Kutipan Dokumen:
+===+

DIKSI.CO, SAMARINDA - Persidangan kasus rasuah dilingkungan Pemkab Kutim dengan tersangka Deki Aryanto dan Aditya Maharani sebagai pihak rekanan swasta kembali dihadirkan dalam kursi pesakitan, Selasa (29/9/2020) sore hingga malam tadi.
Pada jadwal sidang ke duanya ini di Pengadilan Negeri (PN) Samarinda majelis menghadirkan lima orang saksi yang mana dua di antaranya adalah Sekretaris Daerah (Sekda) Kutim Irawansyah dan Kepala Badan Perencanaan Pembangunan Daerah (Bappeda) Pemkab Kutim HM Edward Azran.
Untuk diketahui, kelima saksi ini kembali dihadirkan, pasca persidangan yang tertunda akibat teknis jaringan terputus pada Senin (28/9/2020) kemarin.
Kelima saksi yang kembali diminta keterangannya. Selain Irawansyah dan Edward Azran, tiga saksi lainnya yang dihadirkan ialah Hendra Ekayana dan Ahmad Firdaus, keduanya selaku staf di Bappeda Pemkab Kutim.

+===+

Cuplikan Baris:
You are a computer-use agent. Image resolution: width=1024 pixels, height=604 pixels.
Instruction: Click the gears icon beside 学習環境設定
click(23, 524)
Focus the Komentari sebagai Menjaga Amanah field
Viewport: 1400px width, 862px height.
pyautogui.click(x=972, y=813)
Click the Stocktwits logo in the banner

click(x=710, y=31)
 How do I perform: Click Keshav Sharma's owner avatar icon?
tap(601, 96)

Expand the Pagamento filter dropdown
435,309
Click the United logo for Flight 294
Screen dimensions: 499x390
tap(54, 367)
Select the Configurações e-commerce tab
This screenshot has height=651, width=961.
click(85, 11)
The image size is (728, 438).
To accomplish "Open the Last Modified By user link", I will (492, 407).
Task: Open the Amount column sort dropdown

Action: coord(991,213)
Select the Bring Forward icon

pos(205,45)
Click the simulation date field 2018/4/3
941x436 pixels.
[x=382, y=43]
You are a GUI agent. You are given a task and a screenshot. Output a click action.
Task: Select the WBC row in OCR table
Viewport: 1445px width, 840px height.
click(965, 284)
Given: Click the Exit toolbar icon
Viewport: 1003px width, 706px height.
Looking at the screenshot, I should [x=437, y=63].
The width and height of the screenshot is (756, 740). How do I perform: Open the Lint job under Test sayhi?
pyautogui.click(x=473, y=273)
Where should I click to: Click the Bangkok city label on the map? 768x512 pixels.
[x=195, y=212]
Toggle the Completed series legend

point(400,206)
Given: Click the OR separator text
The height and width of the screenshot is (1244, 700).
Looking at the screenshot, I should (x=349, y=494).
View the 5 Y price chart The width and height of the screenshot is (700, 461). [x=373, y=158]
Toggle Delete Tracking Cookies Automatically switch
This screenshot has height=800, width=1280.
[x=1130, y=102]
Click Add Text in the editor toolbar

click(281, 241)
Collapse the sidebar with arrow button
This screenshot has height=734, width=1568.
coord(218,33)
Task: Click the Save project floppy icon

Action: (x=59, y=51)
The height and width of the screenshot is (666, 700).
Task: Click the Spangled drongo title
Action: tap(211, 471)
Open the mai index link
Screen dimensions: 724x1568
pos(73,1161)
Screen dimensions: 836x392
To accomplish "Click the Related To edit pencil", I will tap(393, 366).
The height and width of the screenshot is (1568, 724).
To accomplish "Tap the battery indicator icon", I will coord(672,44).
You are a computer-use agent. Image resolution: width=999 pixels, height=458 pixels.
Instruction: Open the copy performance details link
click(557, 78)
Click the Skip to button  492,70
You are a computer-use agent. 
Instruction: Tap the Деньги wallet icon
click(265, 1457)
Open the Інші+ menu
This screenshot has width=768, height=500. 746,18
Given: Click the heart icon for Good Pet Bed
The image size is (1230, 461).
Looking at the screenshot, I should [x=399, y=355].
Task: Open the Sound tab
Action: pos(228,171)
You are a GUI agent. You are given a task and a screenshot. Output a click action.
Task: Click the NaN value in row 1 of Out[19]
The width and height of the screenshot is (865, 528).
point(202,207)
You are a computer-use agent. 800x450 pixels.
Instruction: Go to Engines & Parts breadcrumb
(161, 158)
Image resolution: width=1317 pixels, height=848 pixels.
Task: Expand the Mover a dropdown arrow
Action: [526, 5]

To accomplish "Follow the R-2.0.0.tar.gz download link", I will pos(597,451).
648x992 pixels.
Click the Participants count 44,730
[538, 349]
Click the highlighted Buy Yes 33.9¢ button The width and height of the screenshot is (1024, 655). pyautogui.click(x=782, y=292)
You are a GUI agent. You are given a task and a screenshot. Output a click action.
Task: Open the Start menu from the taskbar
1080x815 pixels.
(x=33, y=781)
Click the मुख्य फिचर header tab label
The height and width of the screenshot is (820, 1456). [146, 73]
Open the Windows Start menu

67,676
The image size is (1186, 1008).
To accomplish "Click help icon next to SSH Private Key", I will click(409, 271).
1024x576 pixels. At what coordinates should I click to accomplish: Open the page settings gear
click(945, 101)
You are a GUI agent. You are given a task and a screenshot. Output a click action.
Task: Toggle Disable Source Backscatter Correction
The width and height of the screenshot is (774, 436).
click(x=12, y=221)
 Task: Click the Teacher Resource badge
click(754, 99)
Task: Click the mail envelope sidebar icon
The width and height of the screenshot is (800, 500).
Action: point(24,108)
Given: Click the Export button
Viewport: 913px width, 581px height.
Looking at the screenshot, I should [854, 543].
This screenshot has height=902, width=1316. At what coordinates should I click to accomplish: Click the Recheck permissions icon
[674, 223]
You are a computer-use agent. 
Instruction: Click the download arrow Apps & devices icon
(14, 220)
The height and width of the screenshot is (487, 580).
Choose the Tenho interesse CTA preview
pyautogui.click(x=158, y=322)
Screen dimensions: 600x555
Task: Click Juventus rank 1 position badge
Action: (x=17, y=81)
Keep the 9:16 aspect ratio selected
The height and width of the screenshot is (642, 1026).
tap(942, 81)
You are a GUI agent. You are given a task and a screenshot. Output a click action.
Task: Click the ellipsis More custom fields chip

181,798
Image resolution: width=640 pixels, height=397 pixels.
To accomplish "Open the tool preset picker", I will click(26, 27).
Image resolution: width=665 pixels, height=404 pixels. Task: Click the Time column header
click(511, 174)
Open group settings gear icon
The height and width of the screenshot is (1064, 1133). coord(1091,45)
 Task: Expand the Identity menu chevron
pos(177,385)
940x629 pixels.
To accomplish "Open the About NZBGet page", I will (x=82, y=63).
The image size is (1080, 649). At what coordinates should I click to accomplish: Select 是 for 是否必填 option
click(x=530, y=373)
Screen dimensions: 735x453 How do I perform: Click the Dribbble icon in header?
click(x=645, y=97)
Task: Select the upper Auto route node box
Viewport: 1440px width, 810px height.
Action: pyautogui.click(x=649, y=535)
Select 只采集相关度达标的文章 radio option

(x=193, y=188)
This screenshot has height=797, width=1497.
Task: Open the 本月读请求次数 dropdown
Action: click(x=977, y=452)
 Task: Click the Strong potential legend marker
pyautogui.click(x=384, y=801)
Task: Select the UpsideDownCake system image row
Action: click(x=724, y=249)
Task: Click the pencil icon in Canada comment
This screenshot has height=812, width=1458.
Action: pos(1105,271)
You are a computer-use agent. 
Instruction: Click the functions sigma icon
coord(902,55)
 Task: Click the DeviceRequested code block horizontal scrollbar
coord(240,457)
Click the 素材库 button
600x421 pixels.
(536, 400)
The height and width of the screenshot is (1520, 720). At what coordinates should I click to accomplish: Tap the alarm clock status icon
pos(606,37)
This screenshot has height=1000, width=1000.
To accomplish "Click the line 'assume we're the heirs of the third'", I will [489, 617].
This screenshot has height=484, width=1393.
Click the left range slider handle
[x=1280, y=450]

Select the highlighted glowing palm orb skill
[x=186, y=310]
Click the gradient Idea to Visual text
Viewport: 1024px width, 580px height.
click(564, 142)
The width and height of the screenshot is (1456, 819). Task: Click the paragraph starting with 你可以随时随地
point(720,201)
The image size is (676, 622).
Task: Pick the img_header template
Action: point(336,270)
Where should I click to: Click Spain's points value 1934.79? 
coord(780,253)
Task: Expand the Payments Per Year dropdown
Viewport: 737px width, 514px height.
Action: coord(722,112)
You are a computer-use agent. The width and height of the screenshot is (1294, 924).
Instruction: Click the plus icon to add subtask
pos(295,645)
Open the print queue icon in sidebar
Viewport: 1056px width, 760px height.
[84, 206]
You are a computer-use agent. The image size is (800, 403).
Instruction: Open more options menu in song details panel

+===+

Tugas Kerja 1: Menurut berita sidang korupsi Kutim, di pengadilan mana sidang kedua itu digelar?
Tugas Kerja 2: Tuliskan kembali seluruh bagian berita sidang korupsi Kutim, mulai dari "Pada jadwal sidang" terus sampai "Senin (28/9/2020) kemarin.", tanpa mengubah satu kata pun.
Baris-baris tersebut sama sekali tidak digunakan di sini.

Hasil Tugas 1: Sidang kedua itu digelar di Pengadilan Negeri (PN) Samarinda.

Hasil Tugas 2:
Pada jadwal sidang ke duanya ini di Pengadilan Negeri (PN) Samarinda majelis menghadirkan lima orang saksi yang mana dua di antaranya adalah Sekretaris Daerah (Sekda) Kutim Irawansyah dan Kepala Badan Perencanaan Pembangunan Daerah (Bappeda) Pemkab Kutim HM Edward Azran.
Untuk diketahui, kelima saksi ini kembali dihadirkan, pasca persidangan yang tertunda akibat teknis jaringan terputus pada Senin (28/9/2020) kemarin.